Reputation: 4705
When a user is not an Admin, but his assigned group has access to a ModelAdmin the model admin page is listed in the menu & the user can visit it, however no records show in the index view.
To show the records, the permissions need to be set in the model. The documentation says to do it like this:
http://doc.silverstripe.org/framework/en/3.1/reference/modeladmin
class Category extends DataObject {
// ...
public function canView($member = null) {
return Permission::check('CMS_ACCESS_CMSMain', 'any', $member);
}
public function canEdit($member = null) {
return Permission::check('CMS_ACCESS_CMSMain', 'any', $member);
}
public function canDelete($member = null) {
return Permission::check('CMS_ACCESS_CMSMain', 'any', $member);
}
public function canCreate($member = null) {
return Permission::check('CMS_ACCESS_CMSMain', 'any', $member);
}
}
However this does not work as $member is Null. Setting these methods to return true displays the records. Is this secure? Or does that set anybody to be able to edit the records? logging in as a user whose group does not have access to that model admin seems to not allow them to get to the listing page, but it seems like the wrong thing to do.
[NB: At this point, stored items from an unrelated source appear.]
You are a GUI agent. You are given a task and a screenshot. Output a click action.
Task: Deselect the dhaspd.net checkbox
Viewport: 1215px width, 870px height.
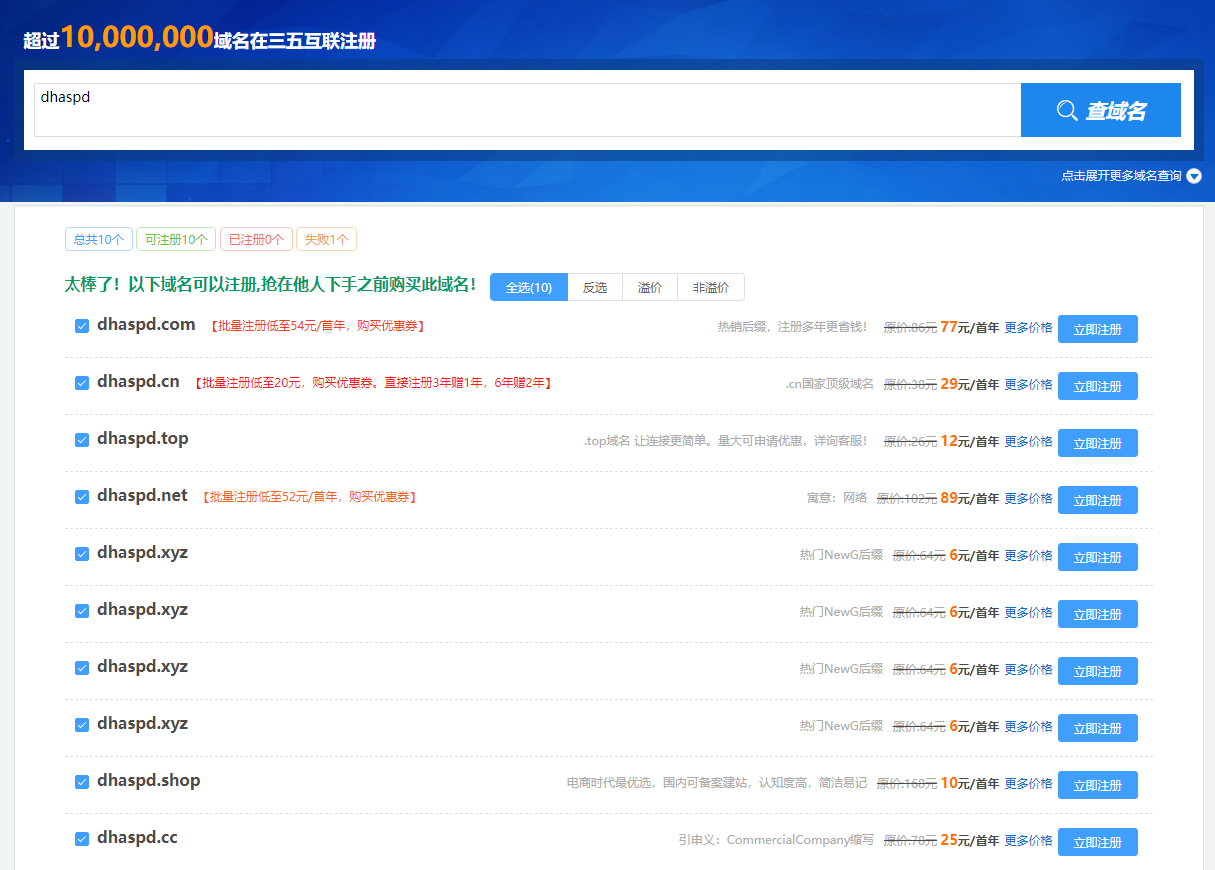click(x=82, y=497)

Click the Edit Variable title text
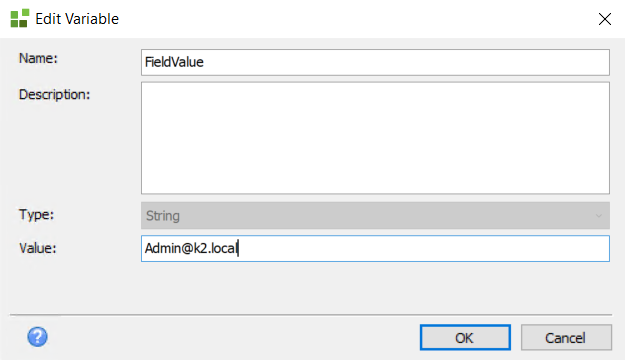click(x=77, y=19)
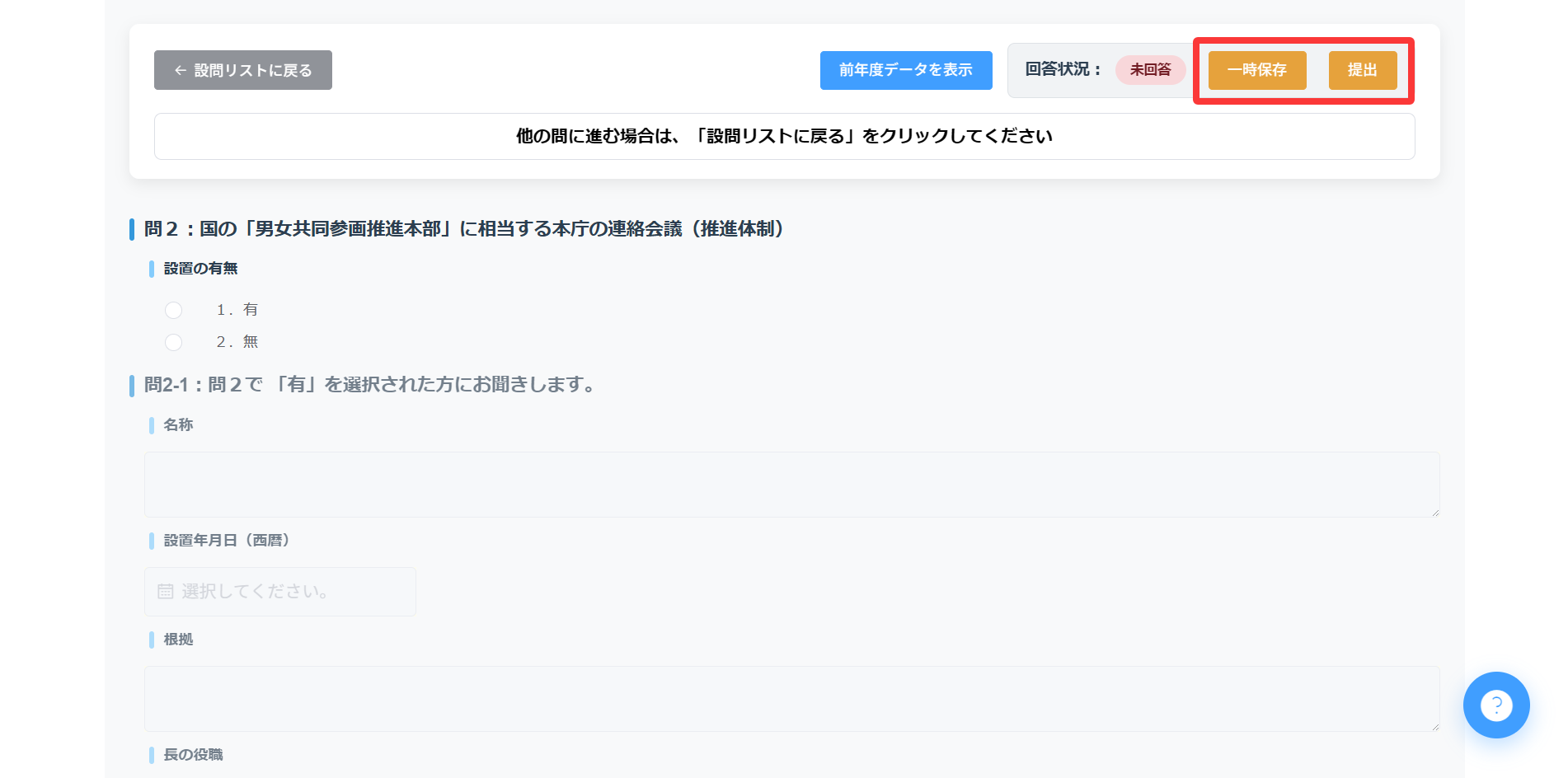The height and width of the screenshot is (778, 1568).
Task: Open the help question mark bubble
Action: tap(1495, 705)
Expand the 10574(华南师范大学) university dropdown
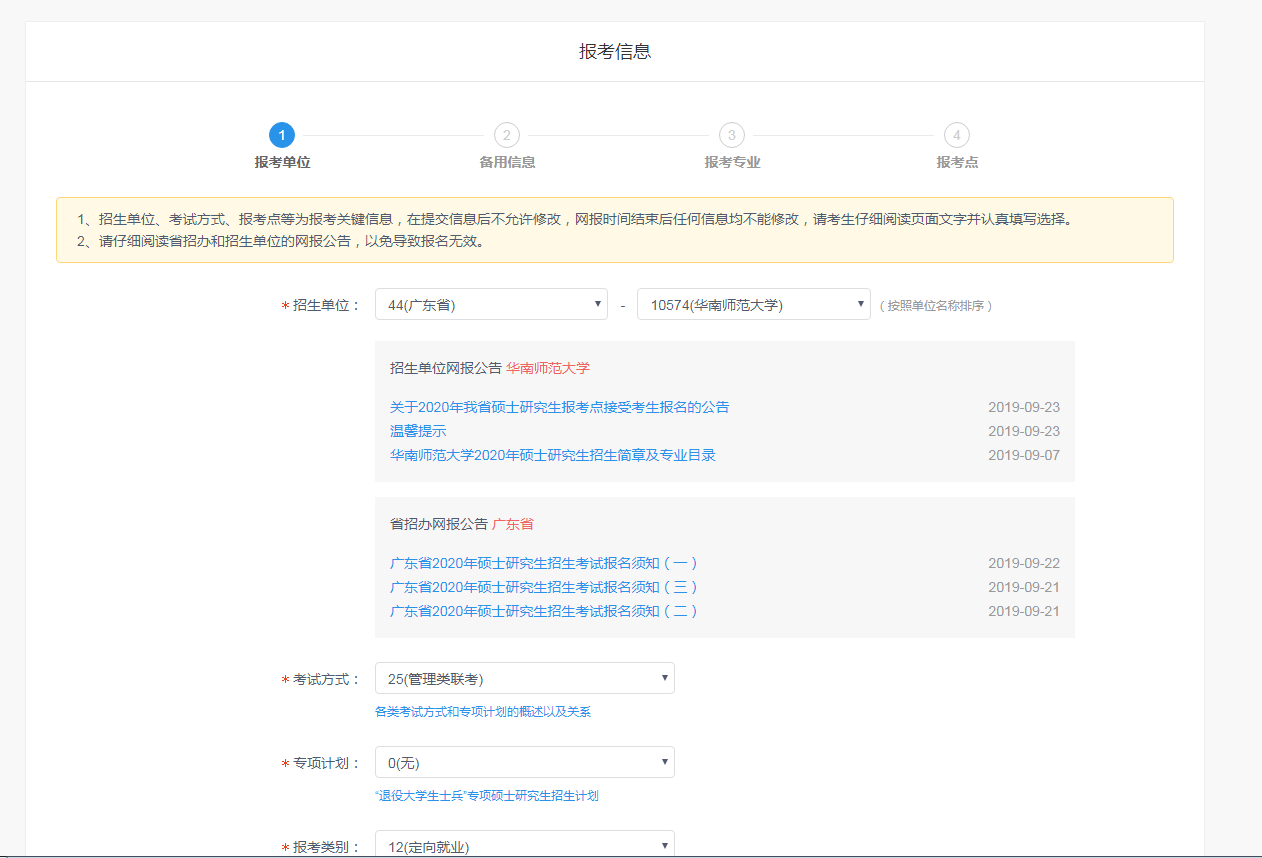The height and width of the screenshot is (858, 1262). 753,304
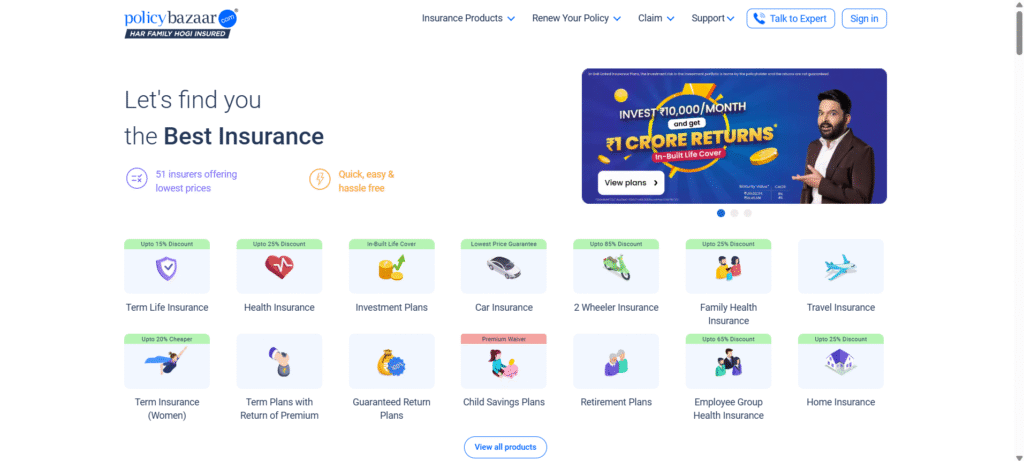Viewport: 1024px width, 461px height.
Task: Open Term Life Insurance shield icon
Action: tap(166, 268)
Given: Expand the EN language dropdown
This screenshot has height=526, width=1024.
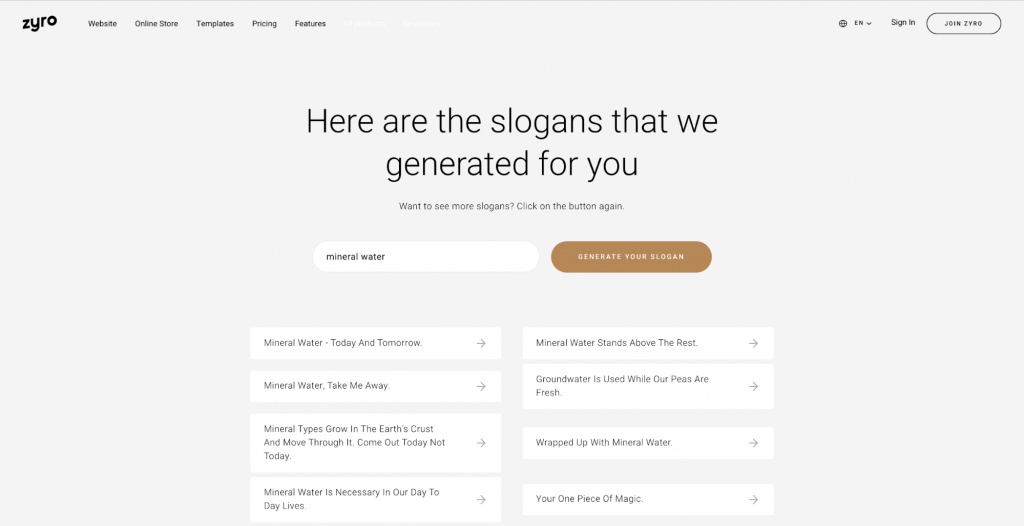Looking at the screenshot, I should click(863, 24).
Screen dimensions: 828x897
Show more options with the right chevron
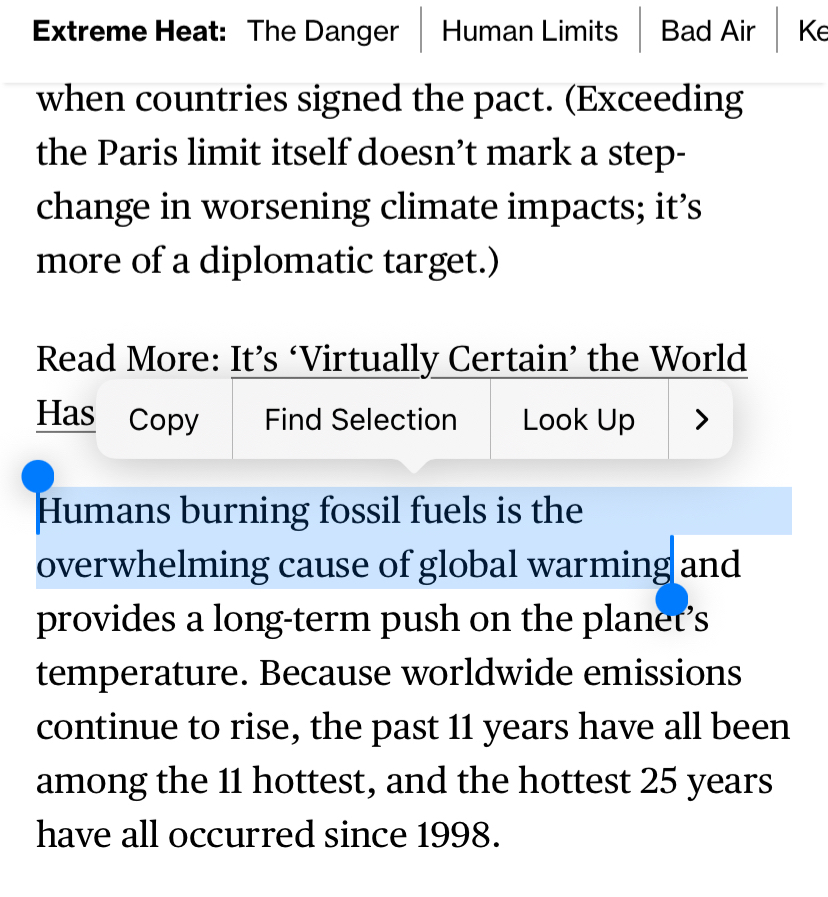[701, 420]
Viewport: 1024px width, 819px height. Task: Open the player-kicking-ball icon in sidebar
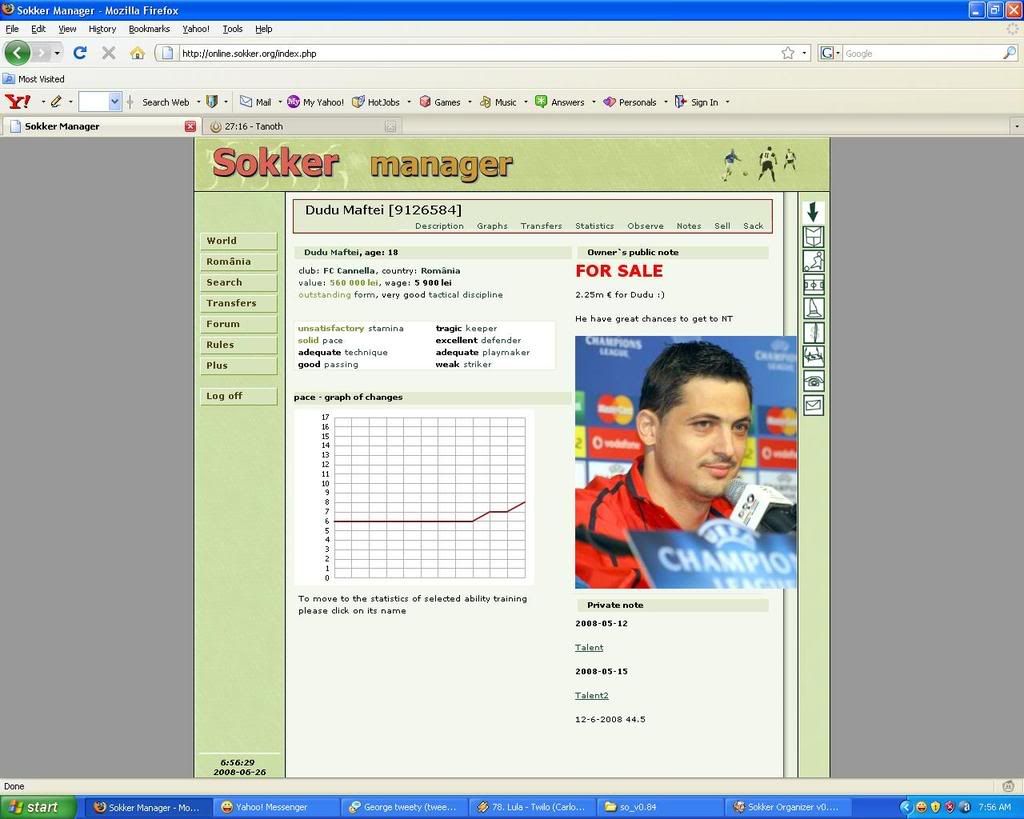(x=813, y=261)
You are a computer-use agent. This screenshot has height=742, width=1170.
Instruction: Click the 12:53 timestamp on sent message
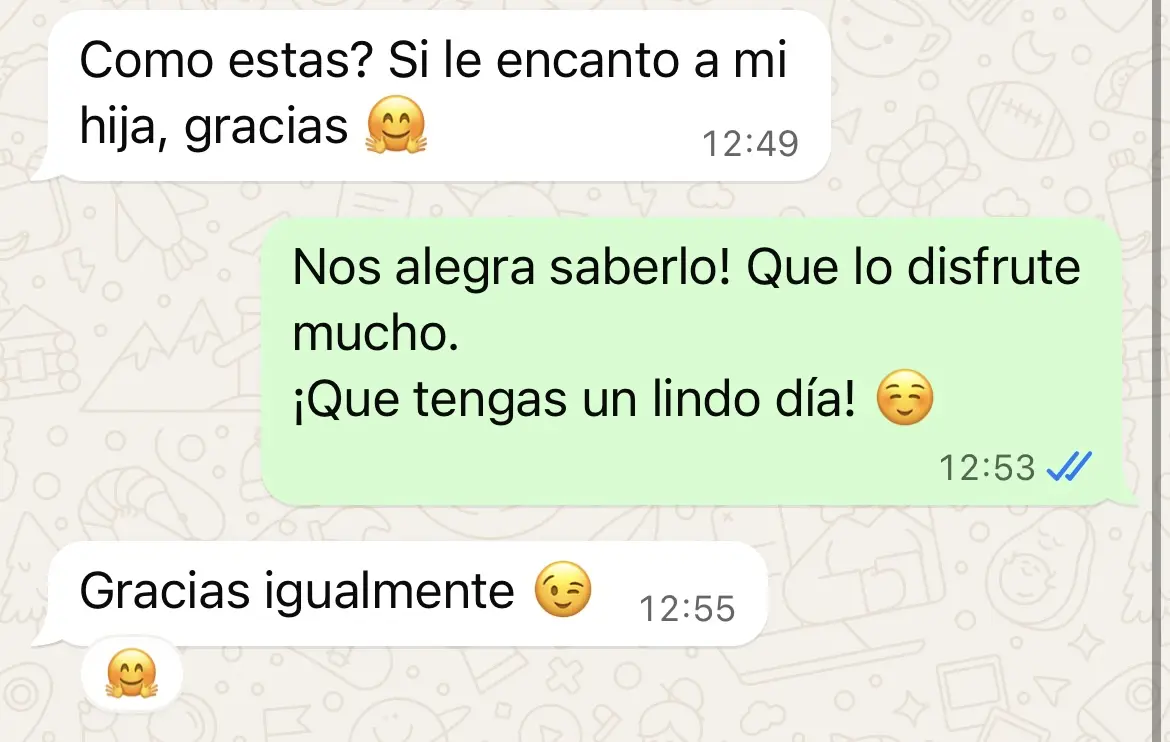(986, 468)
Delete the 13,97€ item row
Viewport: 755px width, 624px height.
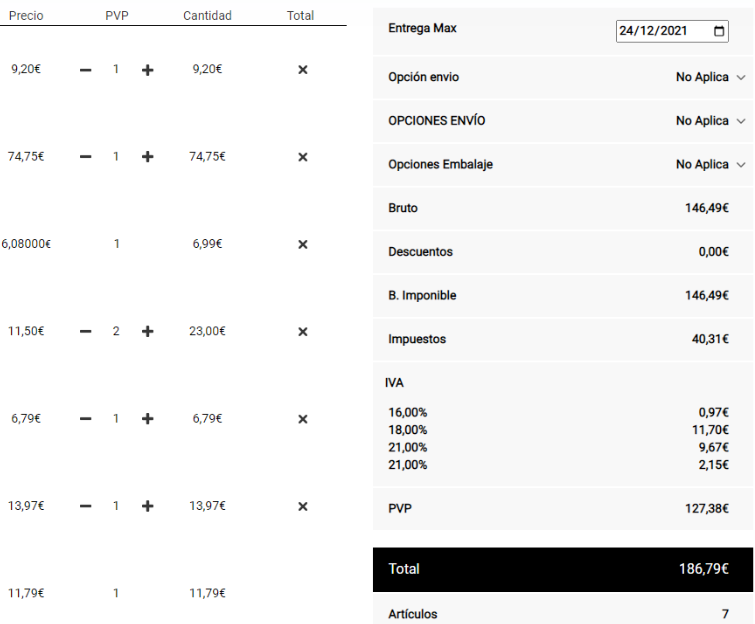pos(303,506)
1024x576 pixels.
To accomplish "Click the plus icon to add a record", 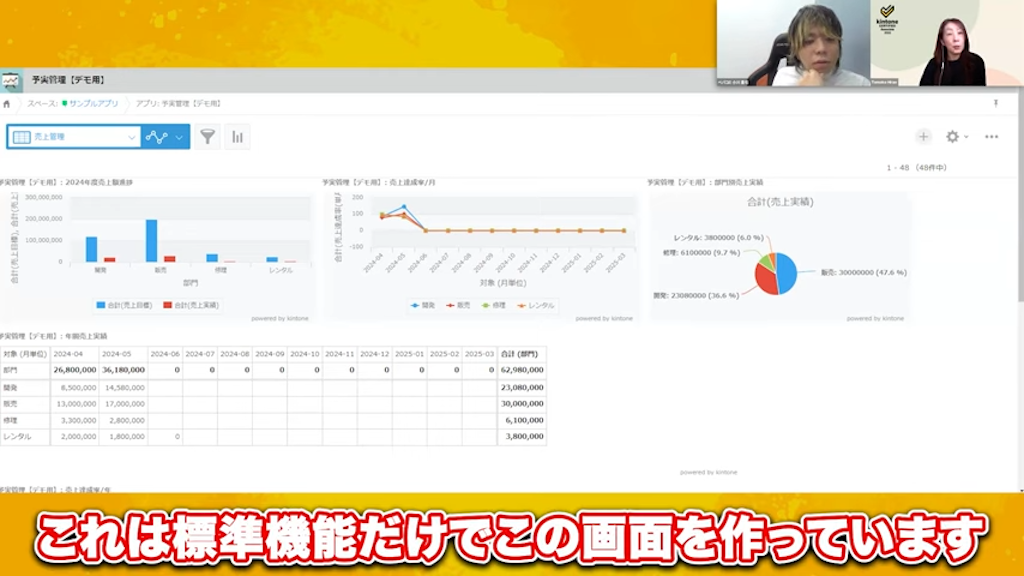I will pos(923,136).
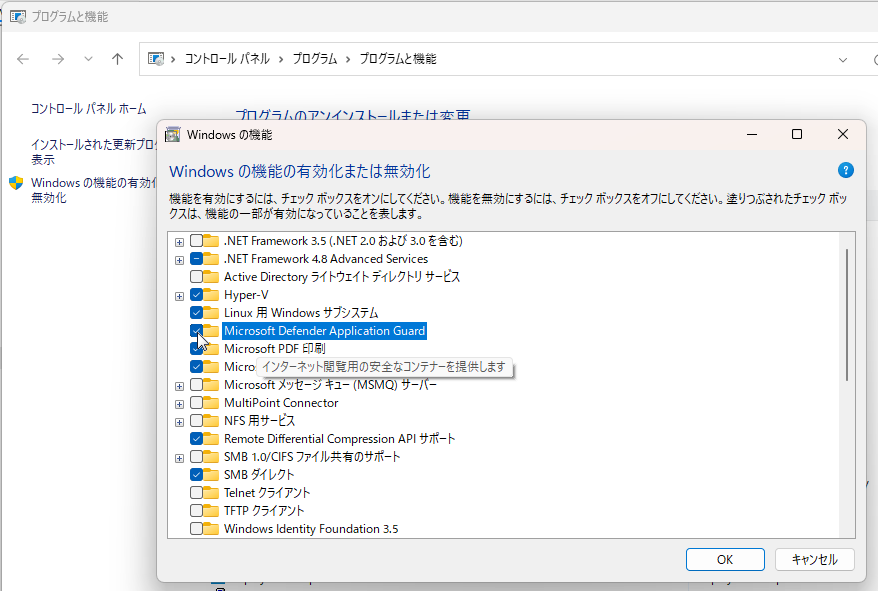The height and width of the screenshot is (591, 878).
Task: Click the up-one-level arrow
Action: point(117,59)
public function canView($member = null) {
return null;
}
public function canEdit($member = null) {
return true;
}
public function canDelete($member = null) {
return true;
}
public function canCreate($member = null) {
return true;
}
What is the best way to allow a group to view & edit a modelAdmin's records?
Upvotes: 2
Views: 1268
Reputation:
The example is what you want to follow, though with a different permission name. The permission name in the example is if the user has access to CMSMain
, which is the part go the CMS that handles pages.
To get the name of the permission, you take the class name of your ModelAdmin (say, CategoryAdmin
) and prepend CMS_ACCESS_
to it (which would give CMS_ACCESS_CategoryAdmin
in this example).
As for $member
being null
, that is only the default value. So $member
is only null
if no value is passed in. This doesn't actually matter though, as Permission::check
specifically handles being passed in a null
value and uses the current logged in user instead.